Think about the last time you needed apply additional filtering to a query based on information from some other table. You probably JOINed the additional table or added an EXISTS predicate in the WHERE clause. Let’s discuss ways you might’ve screwed it up.

You receive a request to show customers assigned to a particular salesperson. Easy peasy, you write the following query. I’m not convinced this is an accurate use of the data, but we’ll roll with it because it demonstrates the concept.

SELECT *
FROM Sales.Customer
LEFT OUTER JOIN Sales.Store ON
        Store.BusinessEntityID = Customer.StoreID
WHERE Store.SalesPersonID = 281

This gives you all the customers for the store where salesperson 281 works. Cool! Blog post over? Not quite.

Upon further inspection of the data, you realize that some of the stores do not have a business entity ID set, so the salesperson ID in the result of the outer join is null. At this point, you can refer back to last week’s post on how the meaning of null is actually unknown.

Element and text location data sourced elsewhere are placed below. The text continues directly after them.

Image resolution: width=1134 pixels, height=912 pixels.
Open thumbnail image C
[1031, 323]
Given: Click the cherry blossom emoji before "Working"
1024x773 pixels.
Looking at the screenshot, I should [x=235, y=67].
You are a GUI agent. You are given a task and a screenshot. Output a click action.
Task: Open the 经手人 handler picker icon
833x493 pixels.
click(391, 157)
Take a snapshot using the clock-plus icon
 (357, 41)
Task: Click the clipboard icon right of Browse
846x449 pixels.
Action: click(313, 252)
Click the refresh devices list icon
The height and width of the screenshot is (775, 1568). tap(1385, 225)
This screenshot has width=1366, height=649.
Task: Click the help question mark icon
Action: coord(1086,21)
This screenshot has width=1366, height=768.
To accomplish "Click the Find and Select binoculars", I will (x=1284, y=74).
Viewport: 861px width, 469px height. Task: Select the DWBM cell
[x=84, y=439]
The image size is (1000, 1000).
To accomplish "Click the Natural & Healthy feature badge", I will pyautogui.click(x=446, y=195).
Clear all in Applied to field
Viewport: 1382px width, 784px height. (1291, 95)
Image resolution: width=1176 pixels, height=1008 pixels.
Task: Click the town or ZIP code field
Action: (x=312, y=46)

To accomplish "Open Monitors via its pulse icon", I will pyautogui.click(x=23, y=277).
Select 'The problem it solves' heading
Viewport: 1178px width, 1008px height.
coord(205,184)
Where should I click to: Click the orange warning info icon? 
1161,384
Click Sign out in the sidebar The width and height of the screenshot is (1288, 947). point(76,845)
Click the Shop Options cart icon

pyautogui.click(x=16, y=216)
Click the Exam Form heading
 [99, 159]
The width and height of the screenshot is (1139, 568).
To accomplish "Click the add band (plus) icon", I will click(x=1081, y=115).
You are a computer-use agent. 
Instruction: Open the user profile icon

Since the salesperson is technically allowed to serve customers that do not have a store assigned, you’ve arbitrarily limited the reach for any salesperson using the report you’re writing. The simple fix is to account for null for every column introduced as a result of an outer join. Even if the column definition says the column cannot contain null, the fact that it’s possible for no match to found on the join condition means the value can be null (unknown). Here’s your new an improved query.

SELECT *
FROM Sales.Customer
LEFT OUTER JOIN Sales.Store ON
        Store.BusinessEntityID = Customer.StoreID
WHERE ISNULL(Store.SalesPersonID, 281) = 281

An even better option in a lot of cases (depending on your team’s culture, standards, habits, etc) is to not introduce a join if you don’t need to select data from the additional table. I prefer to leave filtering to the where clause and eliminate the chance of a bad join duplicating results.

SELECT *
FROM Sales.Customer
WHERE EXISTS(SELECT *
             FROM Sales.Store
             WHERE Store.BusinessEntityID = Customer.StoreID
               AND ISNULL(Store.SalesPersonID, 281) = 281)

Now, you have a filter that is in the where clause, as expected. I’ve heard really passionate arguments for both ways; what are your thoughts on filtering via inner join conditions?